▸ Work request:
Every record must appear in your reply exactly as written.

(Stored records)

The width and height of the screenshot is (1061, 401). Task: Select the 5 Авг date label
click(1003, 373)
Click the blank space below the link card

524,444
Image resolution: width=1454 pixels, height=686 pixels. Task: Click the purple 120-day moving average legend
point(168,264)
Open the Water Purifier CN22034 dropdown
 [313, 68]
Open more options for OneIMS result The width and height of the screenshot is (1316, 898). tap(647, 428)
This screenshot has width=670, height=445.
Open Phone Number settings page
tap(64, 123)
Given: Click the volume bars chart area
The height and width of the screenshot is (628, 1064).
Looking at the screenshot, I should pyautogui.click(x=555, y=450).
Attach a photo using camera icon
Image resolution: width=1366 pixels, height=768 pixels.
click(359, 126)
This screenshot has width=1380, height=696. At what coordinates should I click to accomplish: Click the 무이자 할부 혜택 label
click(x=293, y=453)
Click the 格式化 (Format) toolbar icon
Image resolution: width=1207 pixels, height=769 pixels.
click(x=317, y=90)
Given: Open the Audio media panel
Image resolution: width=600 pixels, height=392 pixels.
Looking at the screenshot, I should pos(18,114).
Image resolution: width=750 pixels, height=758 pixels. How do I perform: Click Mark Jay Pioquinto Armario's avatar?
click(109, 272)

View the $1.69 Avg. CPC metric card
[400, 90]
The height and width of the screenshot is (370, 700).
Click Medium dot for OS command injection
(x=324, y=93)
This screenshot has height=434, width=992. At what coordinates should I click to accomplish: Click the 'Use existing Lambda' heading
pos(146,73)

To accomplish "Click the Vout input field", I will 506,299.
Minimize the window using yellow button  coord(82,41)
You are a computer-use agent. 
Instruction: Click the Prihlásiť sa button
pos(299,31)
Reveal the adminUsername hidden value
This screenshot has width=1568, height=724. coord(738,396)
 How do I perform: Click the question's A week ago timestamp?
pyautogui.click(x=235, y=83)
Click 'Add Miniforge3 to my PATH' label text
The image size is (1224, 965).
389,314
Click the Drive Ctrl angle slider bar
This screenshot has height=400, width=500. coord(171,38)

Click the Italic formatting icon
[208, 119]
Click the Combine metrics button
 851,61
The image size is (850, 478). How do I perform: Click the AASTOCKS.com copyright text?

▸ Task solution:
The width and height of the screenshot is (1061, 401). Task: Select the 5 Авг date label
click(1003, 373)
Click the blank space below the link card

524,444
Image resolution: width=1454 pixels, height=686 pixels. Task: Click the purple 120-day moving average legend
point(168,264)
Open the Water Purifier CN22034 dropdown
 [313, 68]
Open more options for OneIMS result The width and height of the screenshot is (1316, 898). tap(647, 428)
This screenshot has width=670, height=445.
Open Phone Number settings page
tap(64, 123)
Given: Click the volume bars chart area
The height and width of the screenshot is (628, 1064).
Looking at the screenshot, I should pyautogui.click(x=555, y=450).
Attach a photo using camera icon
Image resolution: width=1366 pixels, height=768 pixels.
click(359, 126)
This screenshot has width=1380, height=696. At what coordinates should I click to accomplish: Click the 무이자 할부 혜택 label
click(x=293, y=453)
Click the 格式化 (Format) toolbar icon
Image resolution: width=1207 pixels, height=769 pixels.
click(x=317, y=90)
Given: Open the Audio media panel
Image resolution: width=600 pixels, height=392 pixels.
Looking at the screenshot, I should pos(18,114).
Image resolution: width=750 pixels, height=758 pixels. How do I perform: Click Mark Jay Pioquinto Armario's avatar?
click(109, 272)

View the $1.69 Avg. CPC metric card
[400, 90]
The height and width of the screenshot is (370, 700).
Click Medium dot for OS command injection
(x=324, y=93)
This screenshot has height=434, width=992. At what coordinates should I click to accomplish: Click the 'Use existing Lambda' heading
pos(146,73)

To accomplish "Click the Vout input field", I will 506,299.
Minimize the window using yellow button  coord(82,41)
You are a computer-use agent. 
Instruction: Click the Prihlásiť sa button
pos(299,31)
Reveal the adminUsername hidden value
This screenshot has width=1568, height=724. coord(738,396)
 How do I perform: Click the question's A week ago timestamp?
pyautogui.click(x=235, y=83)
Click 'Add Miniforge3 to my PATH' label text
The image size is (1224, 965).
389,314
Click the Drive Ctrl angle slider bar
This screenshot has height=400, width=500. coord(171,38)

Click the Italic formatting icon
[208, 119]
Click the Combine metrics button
 851,61
The image size is (850, 478). How do I perform: Click the AASTOCKS.com copyright text?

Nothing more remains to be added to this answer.